There is an interesting set of twists and turns at play between US unemployment data, vehicle sales, and gasoline demand. If you were to look at the first two, you would say the economy had the pedal to the metal, hitting the gas. However, the third (gasoline demand) would lead you to believe the economy was hitting the brakes. Here are a bunch of charts to illustrate these differing directions:
First up is the US employment picture. Granted, the participation rate in the US may be a whisker away from the 36-year low of 62.8% as the workforce shrinks, but jobless claims are hanging around their lowest level since early 2006 – affirmed by the unemployment rate, which is close to its lowest level since 2008:
This sets my spidey sense tingling – not only from a macro view, but because of its implications for energy. For the unemployment rate has a superhero-strong relationship with US vehicles sales. As the unemployment rate falls, vehicle sales increase:
This makes logical sense: as more people find jobs, more people buy cars. Hence, vehicle sales were at their highest level in eight years for June, reaching 16.92 million vehicles (annualized). Meanwhile, the US unemployment rate ticked lower to 6.1% in the same month, the lowest since late 2008 (both measures deteriorated marginally last month, but remain close to multi-year records).
But it is here my logic falls apart, because the next leap of logistical faith is that more jobs = more cars = more demand for fuel. But it doesn’t. For miles driven in the US appears to have peaked in 2007:
This can be attributed to a number of reasons, from changing demographics (less younger people driving, more older people who are driving less) to more general changes in driving behavior (discussed previously on the burrito here and here).

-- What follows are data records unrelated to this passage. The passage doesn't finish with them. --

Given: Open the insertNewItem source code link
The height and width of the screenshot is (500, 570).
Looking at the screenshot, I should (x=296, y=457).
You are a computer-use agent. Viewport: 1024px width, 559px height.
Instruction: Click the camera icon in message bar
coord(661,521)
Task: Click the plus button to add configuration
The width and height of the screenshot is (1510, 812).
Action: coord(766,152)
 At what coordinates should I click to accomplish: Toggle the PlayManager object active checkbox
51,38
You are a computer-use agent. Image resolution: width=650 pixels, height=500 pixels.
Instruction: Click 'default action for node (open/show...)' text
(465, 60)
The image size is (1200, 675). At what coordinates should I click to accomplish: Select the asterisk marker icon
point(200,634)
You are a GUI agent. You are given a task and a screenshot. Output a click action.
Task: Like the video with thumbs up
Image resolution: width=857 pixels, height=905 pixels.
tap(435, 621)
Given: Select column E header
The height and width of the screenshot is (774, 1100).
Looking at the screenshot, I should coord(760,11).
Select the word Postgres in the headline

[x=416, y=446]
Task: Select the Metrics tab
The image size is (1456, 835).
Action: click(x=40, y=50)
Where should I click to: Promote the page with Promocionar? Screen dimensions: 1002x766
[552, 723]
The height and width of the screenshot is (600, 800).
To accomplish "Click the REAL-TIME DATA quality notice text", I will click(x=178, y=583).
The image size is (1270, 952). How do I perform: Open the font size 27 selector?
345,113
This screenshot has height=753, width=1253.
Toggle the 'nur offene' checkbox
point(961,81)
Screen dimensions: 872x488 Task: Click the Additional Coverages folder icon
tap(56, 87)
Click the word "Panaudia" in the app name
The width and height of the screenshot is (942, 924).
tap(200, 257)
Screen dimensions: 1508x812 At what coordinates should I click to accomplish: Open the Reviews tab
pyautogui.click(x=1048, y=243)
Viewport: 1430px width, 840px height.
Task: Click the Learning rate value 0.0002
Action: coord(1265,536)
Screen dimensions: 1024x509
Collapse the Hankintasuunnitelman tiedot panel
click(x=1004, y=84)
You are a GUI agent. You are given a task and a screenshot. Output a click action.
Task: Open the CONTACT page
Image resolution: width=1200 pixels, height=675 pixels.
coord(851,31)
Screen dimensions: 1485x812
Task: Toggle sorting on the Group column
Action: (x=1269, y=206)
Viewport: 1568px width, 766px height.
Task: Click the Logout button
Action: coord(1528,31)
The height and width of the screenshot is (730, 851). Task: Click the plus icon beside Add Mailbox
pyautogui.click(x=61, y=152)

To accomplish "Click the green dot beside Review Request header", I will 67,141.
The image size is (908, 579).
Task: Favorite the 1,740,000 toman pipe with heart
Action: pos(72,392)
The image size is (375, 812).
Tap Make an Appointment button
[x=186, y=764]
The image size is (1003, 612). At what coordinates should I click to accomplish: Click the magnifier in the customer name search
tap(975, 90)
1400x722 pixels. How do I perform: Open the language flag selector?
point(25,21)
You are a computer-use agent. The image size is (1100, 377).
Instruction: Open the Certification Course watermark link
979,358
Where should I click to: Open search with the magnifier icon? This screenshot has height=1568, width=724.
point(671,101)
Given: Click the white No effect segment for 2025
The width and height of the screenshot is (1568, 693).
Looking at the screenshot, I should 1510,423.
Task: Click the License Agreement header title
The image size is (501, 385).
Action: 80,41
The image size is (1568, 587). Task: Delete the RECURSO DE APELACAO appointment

The apparent passing of ‘peak miles’ is reflected in implied demand for gasoline, which also peaked in 2007.
This trend of falling demand is expected to become entrenched in the coming years (highlighted below by the EIA’s long-term projections) as a combination of fuel efficiency and changing usage patterns usher demand lower:
The EIA doesn’t believe we’ve reached ‘peak miles’, projecting total vehicle miles driven to increase by 0.9% annually to 2040. But it does believe we have passed ‘peak demand’.
What does all this mean? Well, from the above information we can draw two positive conclusions: that the employment situation is looking relatively decent, and that fuel efficiency and changing usage behavior will continue to reduce gasoline demand. As for what they tell us about each other, the changing demographics in the US means this relationship is to become increasingly less obvious.